Leybold claimed as many as 3,000 people have participated in the project since it began last summer.
The two ship their care packages - stuffed with cookies, jerky, candy, chipotle hot sauce and magazines - once a month, wrapped in plastic to protect the goods from any sand that gets into the box. They have a designated soldier who picks up the box and shares the wealth.
Copp and Leybold's contact was Zachary Sain, from the 910th Airlift Wing, who recently returned home from Iraq, where he was assigned to security forces. The cookies made him pretty popular. Word got around that he was the bag man for a guaranteed shipment of a few dozen cookies each month and pretty soon a lot of people around the Kirkuk Air Base knew who he was.
"I probably got 500-plus cookies. And not just cookies: I got beef jerky and candy and Christmas cards and stuff... They (the soldiers) liked that a lot. Some of them were getting the same thing from some different people but I blew them out of the water. I had about two tons more than they did," Sain said.
The care packages are signed with a Rosie the Riveter card and their e-mail address. So while Sain was making friends with every soldier around the base with a sweet tooth, Copp and Leybold were collecting "thank-yous" from families of the soldiers who sampled their cooking.
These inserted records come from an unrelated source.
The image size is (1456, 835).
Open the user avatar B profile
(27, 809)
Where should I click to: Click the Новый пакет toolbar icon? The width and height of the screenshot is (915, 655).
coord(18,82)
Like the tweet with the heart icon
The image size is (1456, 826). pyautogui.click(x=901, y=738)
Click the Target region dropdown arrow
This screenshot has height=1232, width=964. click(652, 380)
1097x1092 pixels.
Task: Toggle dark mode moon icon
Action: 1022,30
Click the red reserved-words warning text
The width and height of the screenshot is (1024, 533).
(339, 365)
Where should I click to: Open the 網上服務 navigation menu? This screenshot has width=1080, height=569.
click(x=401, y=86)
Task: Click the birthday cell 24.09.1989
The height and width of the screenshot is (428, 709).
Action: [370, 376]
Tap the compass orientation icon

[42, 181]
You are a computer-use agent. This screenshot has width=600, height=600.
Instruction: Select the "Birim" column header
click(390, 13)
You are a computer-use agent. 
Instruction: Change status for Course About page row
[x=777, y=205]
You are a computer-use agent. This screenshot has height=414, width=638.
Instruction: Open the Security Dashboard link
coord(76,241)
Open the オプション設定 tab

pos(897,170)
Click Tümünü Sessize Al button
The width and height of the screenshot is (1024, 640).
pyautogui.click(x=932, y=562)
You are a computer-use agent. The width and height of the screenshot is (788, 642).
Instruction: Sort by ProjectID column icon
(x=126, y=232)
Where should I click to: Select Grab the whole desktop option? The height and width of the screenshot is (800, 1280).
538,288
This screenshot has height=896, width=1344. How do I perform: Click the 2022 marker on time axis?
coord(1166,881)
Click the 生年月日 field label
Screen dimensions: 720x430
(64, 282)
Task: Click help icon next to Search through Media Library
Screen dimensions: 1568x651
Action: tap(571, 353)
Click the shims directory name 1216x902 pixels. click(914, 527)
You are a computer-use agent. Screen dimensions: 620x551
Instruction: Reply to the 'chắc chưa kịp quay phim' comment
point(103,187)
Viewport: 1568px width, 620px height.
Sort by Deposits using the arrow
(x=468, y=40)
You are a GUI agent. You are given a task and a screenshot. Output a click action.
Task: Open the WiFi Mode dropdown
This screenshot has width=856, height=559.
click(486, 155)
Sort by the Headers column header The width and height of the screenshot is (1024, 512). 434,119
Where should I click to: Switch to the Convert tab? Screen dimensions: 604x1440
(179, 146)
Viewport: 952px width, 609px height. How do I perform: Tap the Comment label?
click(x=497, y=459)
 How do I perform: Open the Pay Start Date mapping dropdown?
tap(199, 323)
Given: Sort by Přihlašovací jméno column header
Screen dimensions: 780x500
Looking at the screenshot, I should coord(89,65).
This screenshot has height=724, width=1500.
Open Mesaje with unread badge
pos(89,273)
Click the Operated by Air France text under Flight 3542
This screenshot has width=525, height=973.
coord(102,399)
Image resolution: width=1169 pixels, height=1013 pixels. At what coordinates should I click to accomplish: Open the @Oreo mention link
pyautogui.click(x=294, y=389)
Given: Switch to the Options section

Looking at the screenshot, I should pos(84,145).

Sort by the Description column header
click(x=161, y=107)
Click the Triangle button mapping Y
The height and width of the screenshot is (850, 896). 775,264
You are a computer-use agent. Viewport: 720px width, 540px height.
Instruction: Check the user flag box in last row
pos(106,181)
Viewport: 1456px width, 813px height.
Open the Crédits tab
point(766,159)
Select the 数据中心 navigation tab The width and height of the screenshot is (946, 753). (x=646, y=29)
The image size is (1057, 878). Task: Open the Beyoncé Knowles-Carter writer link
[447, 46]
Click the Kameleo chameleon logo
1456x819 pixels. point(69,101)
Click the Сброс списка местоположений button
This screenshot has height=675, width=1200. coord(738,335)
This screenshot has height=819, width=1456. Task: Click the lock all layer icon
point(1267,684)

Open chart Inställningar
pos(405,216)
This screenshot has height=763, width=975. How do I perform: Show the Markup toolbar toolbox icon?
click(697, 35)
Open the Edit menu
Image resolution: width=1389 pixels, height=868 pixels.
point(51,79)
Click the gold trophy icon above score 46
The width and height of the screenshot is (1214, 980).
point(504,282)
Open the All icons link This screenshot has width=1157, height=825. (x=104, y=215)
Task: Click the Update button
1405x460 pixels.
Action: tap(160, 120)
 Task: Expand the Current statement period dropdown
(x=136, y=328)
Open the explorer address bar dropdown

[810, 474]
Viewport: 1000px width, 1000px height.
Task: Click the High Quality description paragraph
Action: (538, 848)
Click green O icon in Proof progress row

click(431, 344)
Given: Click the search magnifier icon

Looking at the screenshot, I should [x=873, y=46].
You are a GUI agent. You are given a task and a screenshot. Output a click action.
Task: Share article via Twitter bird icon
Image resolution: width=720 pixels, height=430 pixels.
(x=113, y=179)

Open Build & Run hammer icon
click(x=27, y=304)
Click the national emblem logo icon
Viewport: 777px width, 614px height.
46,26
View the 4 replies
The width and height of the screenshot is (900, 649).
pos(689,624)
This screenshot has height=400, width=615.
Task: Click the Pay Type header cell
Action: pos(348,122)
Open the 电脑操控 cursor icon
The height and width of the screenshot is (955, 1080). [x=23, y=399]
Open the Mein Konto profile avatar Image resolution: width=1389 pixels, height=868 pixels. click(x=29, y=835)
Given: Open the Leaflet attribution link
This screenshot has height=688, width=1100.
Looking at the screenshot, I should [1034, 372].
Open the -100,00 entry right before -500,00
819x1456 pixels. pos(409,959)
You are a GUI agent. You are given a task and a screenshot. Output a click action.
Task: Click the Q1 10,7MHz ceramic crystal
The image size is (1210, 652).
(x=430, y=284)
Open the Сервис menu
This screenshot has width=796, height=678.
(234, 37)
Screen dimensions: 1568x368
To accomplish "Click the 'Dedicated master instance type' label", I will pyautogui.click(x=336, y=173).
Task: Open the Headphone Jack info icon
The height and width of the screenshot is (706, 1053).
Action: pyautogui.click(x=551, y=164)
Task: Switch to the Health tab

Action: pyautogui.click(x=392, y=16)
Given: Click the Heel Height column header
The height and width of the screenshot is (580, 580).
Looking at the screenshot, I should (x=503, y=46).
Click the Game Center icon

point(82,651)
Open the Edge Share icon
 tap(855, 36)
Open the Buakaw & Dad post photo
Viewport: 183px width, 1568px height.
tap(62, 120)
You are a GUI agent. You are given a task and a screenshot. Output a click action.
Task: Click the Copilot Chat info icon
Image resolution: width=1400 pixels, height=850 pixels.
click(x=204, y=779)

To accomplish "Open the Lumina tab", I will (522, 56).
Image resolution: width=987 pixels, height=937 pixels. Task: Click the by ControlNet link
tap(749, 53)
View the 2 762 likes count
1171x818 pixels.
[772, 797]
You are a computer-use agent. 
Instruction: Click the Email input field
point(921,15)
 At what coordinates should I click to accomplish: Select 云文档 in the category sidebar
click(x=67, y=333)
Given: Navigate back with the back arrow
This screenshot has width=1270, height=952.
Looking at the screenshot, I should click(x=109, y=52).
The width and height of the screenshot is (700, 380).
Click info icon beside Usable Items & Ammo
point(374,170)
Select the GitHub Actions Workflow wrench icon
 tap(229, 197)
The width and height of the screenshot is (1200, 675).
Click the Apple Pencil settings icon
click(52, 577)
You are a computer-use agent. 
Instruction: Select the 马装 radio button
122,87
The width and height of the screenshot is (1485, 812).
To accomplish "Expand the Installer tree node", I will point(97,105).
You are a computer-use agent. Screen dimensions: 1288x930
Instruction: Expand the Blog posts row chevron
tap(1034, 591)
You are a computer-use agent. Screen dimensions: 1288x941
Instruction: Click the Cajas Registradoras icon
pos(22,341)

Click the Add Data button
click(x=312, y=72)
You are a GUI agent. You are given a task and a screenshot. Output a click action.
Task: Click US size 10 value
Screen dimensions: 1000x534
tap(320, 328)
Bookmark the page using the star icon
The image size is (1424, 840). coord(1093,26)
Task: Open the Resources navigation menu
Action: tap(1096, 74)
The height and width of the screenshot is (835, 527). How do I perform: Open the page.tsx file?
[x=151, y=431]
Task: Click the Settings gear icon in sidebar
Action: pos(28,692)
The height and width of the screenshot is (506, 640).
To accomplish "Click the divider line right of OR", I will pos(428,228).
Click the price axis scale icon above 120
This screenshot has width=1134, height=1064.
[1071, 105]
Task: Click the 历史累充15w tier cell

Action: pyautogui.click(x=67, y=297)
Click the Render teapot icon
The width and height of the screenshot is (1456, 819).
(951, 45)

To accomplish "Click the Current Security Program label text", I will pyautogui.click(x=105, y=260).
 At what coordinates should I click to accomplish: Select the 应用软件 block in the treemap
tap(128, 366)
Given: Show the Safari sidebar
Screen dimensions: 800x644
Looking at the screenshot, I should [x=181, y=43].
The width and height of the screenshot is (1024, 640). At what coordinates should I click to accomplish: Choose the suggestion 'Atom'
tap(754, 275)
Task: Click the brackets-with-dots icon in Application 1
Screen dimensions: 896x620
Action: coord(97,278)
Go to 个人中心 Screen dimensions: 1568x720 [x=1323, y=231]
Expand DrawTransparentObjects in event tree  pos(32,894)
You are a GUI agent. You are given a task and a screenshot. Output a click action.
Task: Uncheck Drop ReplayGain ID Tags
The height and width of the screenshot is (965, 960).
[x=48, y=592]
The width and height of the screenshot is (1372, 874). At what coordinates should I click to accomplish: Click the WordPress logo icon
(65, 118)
"I think some of them were trying to fix us up with their sons," Copp said, laughing.
The two said they traditionally bake "lots and lots" of cookies for Christmas every year. They've experimented with different types of cookies throughout their hobby and seemed particularly proud of a half-coffee half-chocolate flavored cookie.
A few things can't be shipped, however. Chocolate bars would melt into a brick of candy and wrapping paper. Iced cookies won't survive the trip in-tact either, but Copp and Leybold are getting the impression the troops would be willing to sink their teeth into whatever came out of their oven.